At some point we might need to cross-reference (X-ref) language models. This may involve using a dedicated data interchange format - perhaps an extensible markup language for language model cross-referencing. Or, in short, LMX-XML.
I know it is irrational - as compilers already perform optimizations that are non intuitive - but my lizard brain really doesn’t like the idea of ML possibly changing semantics at a layer that is unobservable.
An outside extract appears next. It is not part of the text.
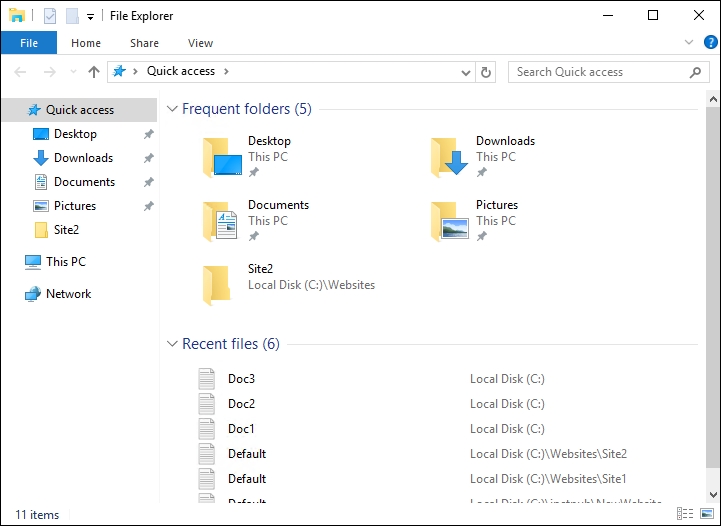The width and height of the screenshot is (721, 526).
Task: Click the Help question mark icon
Action: pos(711,42)
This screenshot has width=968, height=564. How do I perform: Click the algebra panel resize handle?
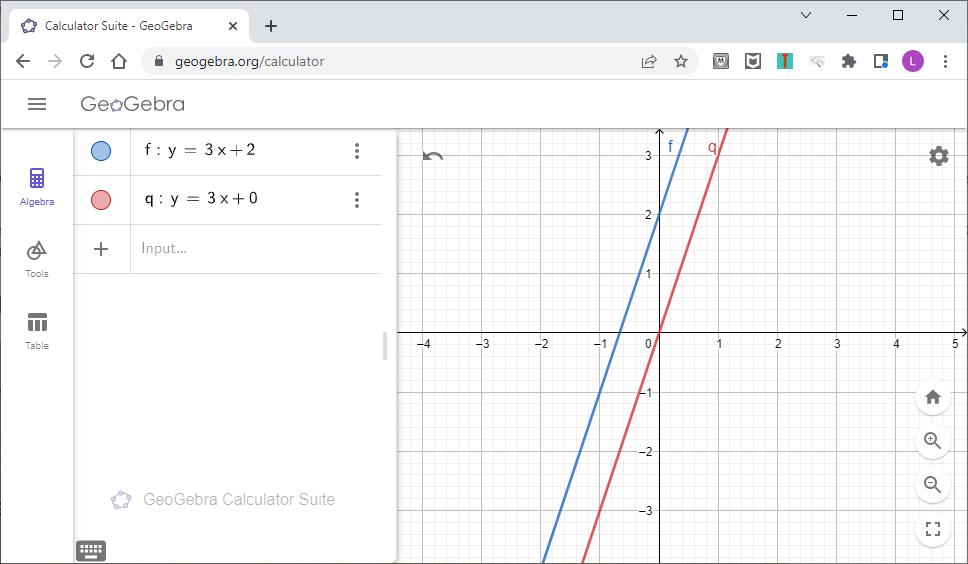pos(385,346)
This sort of work isn't going "i dunno, emit some new instructions based on a model and hope it is correct." ML techniques fall into one of two categories:
1. Decisions that have no semantic change in the program but affect performance. This is things like code layout or register allocation that will be more cache friendly. This is what I expect to show up in industrial optimizing compilers more and more over the next bunch of years.
2. Decisions where you can prove that the new code sequence is semantically identical to the original code sequence via some formal technique. This is basically the same as various superoptimization techniques but with a new search strategy and therefore no new concerns about correctness. I'd expect this to remain niche and only used offline to generate particularly optimized sequences in extremely hot and small code paths.
I think some functions with exhaustively enumerable could be good candidates as well (I guess somewhat rare though?). For example an Int->(...) or Float->(...) function (Doubles are not exhaustively enumerable though, I guess, since 2^64 ~= 10^19, 10,000-Peta items). If the programmer can give an error threshold, e.g. in bits of precision (maximum relative error), that should work quite well too.
There are a huge number of these things in compilers. I listed two: code layout and register allocation. And you've got plenty of other things like inlining, outlining, and unrolling decisions.
WE "just" need to get the models outputting machine checkable proofs that semantics are preserved. I wonder what like this are going on in the math scene.
Yeah, funny enough I was reading the “coding machines” short story yesterday after someone linked it and I had a bit of a giggle imagining the sentient compiler here.
My research (ML for binary function recognition) uses obfuscation and diverse compilation for data augmentation.
Intuitively, obfuscation is a form of anti-optimization. My hope is that it's differentiable, so perhaps given enough knowledge of obfuscation, an ML model can make corresponding optimizations to "undo" them, then for more performance, apply those same un-obfuscations to code that hasn't already been obfuscated.
I think this is a great line of research as it may solve the reasoning portion of AGI. The difficulty is that you would want to prove equivalence. LLMs can output stuff but for programs to execute you need to output correct stuff.
Most of the work I have read in this field is focused on finding potential malware or stolen copyrighted code, so false positives are no big deal. But you don't want anything less than 100% valid code coming out of your compiler.
There is a mathematical description of programming compilers I read once (think it was a survey paper) that I found very clear but I've never been able to find since. Basically defined a compiler as a type of function. Any good suggestions?